As many artificial intelligence researchers complain, the Turing test isn’t a good milestone on the path to machine intelligence because a machine doesn’t have to be indistinguishable from a human to be good at its job, and a smart-talking program doesn’t always have inner depth. But over and over, groups try and tackle the test because it represents a fundamental need people have for machines — easy and flexible communication.

 

No computer can converse perfectly as a human, but that hasn’t stopped programmers from making the most of human-machine communication. The good news is that the features that make an ‘artificial intelligence’ pleasant to interact with are rarely the most computationally intensive — the therapist ‘bot ELIZA used just 200 lines of code to charm its visitors in 1964. Modern consumers too have proven ready to embrace technology when it comes with a friendly face, even if it doesn’t show true intelligence: Look at Siri, whose scripted, sassy answers fill pages of screenshots online.

 

Early computer researchers also focused on another seemingly useless task, similar to teaching a robot to exchange pleasantries: creating a chess-playing computer program. The information theorist Claude Shannon proposed a hypothetical chess machine in a 1950 Scientific American article, questioning whether said machine could be considered to ‘think,’ and it stuck in the popular consciousness as an easily-provable test of machine intelligence.

 

In time, a grandmaster-defeating computer was created by IBM, but its lasting legacy was the sophisticated programming and mechanical knowledge that emerged in the process. Teaching a robot to win at chess was simply a shorthand for developing sophisticated machines that could understand rules, strategize and think on a human level.

 

The Turing test works as a similar shorthand.

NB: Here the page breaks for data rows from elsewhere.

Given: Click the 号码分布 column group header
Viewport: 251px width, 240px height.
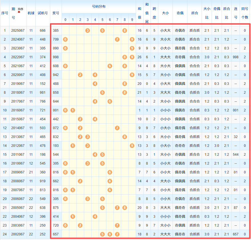Looking at the screenshot, I should (99, 6).

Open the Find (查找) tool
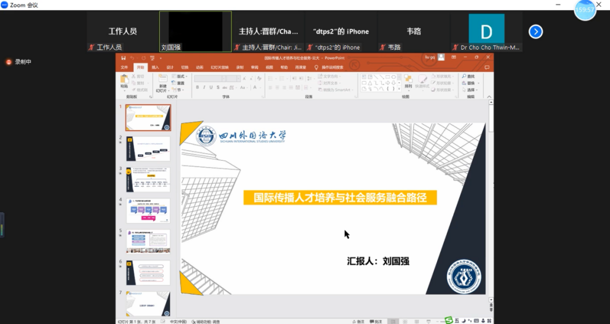(x=468, y=76)
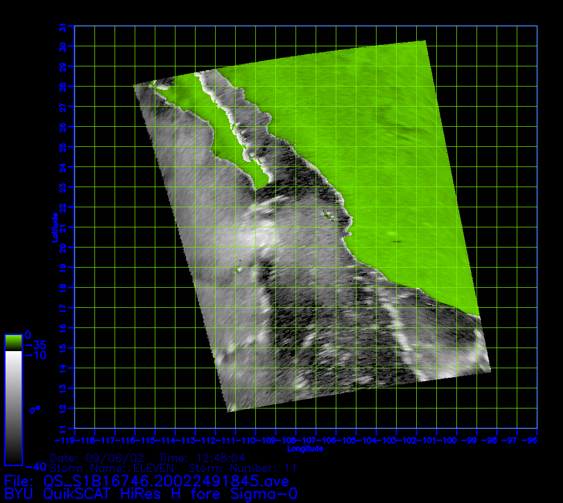Click the grayscale sigma-0 color bar
Screen dimensions: 563x503
pyautogui.click(x=13, y=406)
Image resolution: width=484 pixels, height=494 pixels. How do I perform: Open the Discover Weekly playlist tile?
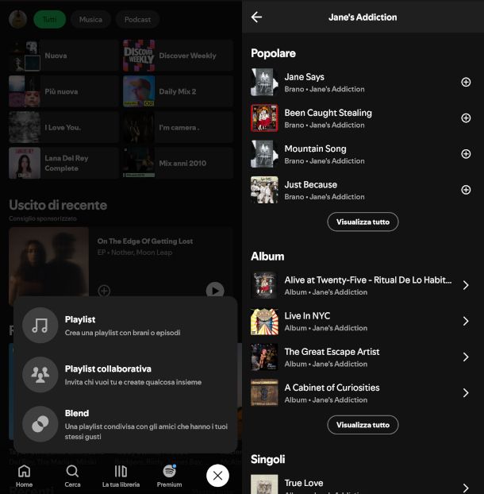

Though it tests a computer’s ability to mimic human conversation, it reflects the overarching goal of making machines interact seamlessly with humans — a goal that we’re approaching every day.

 

In a series of pictures labelled ‘inevitable advantage of man over the machine’ in the 1950 article, a man first loses to a chess playing machine, alters the machine’s instructions in the second panel, and in the third panel finally wins.

 

Even though it’s less ‘intelligent,’ that chess-playing machine knew how to do what the user wanted — and smooth communication is the key.